### DOCUMENT TEXT
[Start]

The unaudited pro forma information is presented for informational purposes only
and is not necessarily indicative of the results of operations that actually
would have been achieved had the acquisitions and offerings been consummated at
the beginning of the periods presented.

7. LEGAL PROCEEDINGS

Prior to its acquisition by the Company in May 1998, Waste Stream Environmental,
Inc. had signed a document which purported to be a letter of intent with Pocono
Grow Fertilizer Corporation relating to the development of a waste treatment and
recycling facility in eastern Pennsylvania. After the Waste Stream acquisition
was completed, we notified Pocono Grow that Waste Stream did not intend to
pursue the project. Pocono Grow asserted that the document was a binding
agreement and that Waste Stream was in breach of the agreement. On July 14,
1998, Waste Stream filed a suit for declaratory judgment in the United States
District Court for the Western District of New York asking the court to
determine whether the document was binding or non-binding. On August 14, 1998,
Pocono Grow filed a counterclaim against Waste Stream and a third party
complaint against the Company alleging breach of contract and claiming damages
in excess of $10.0 million. Waste Stream and the Company intend to vigorously
defend the counterclaim and third party complaint and pursue the declaratory
judgment action. We do not believe that this action will have a material adverse
effect on our business, results of operations or financial condition.

In June 1999, we were notified that the Louisiana Department of Environmental
Quality (the "LDEQ") has proposed to terminate the discharge permit held by
Re-Claim Environmental Louisiana, LLC, a wholly-owned subsidiary of the Company.
A termination of this permit would require Re-Claim to cease its current
practice of discharging wastewater and other materials into waters of the State
of Louisiana. In its notice, the LDEQ alleged that the proposed termination was
justified based upon, among other things, Re-Claim's failure to comply with the
terms of its permit, two releases (spills) that occurred at the Re-Claim
facility and Re-Claim's acceptance and processing of hazardous materials not
covered by the terms of its permit. We are attempting to negotiate a resolution
with the LDEQ which may include a fine, modifications to our waste screening and
waste processing procedures and/or additional capital expenditures at the
Re-Claim facility. We believe that the ultimate outcome of this matter will not
have a material adverse effect on our business, results of operations or
financial condition.

[End]

### SUPPLIED INFORMATION
[Start]

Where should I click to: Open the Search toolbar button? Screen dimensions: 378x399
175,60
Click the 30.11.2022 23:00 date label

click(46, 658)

[End]

### SHORT EXERCISE
Rewrite the legal proceedings section, beginning at the words "In June 1999, we" and stopping after "of the Company.", and rename "LDEQ" as "Department" wherever it occurs. The lines after the legal proceedings section are separate material with no connection to it.

### COMPLETE ANSWER
In June 1999, we were notified that the Louisiana Department of Environmental
Quality (the "Department") has proposed to terminate the discharge permit held by
Re-Claim Environmental Louisiana, LLC, a wholly-owned subsidiary of the Company.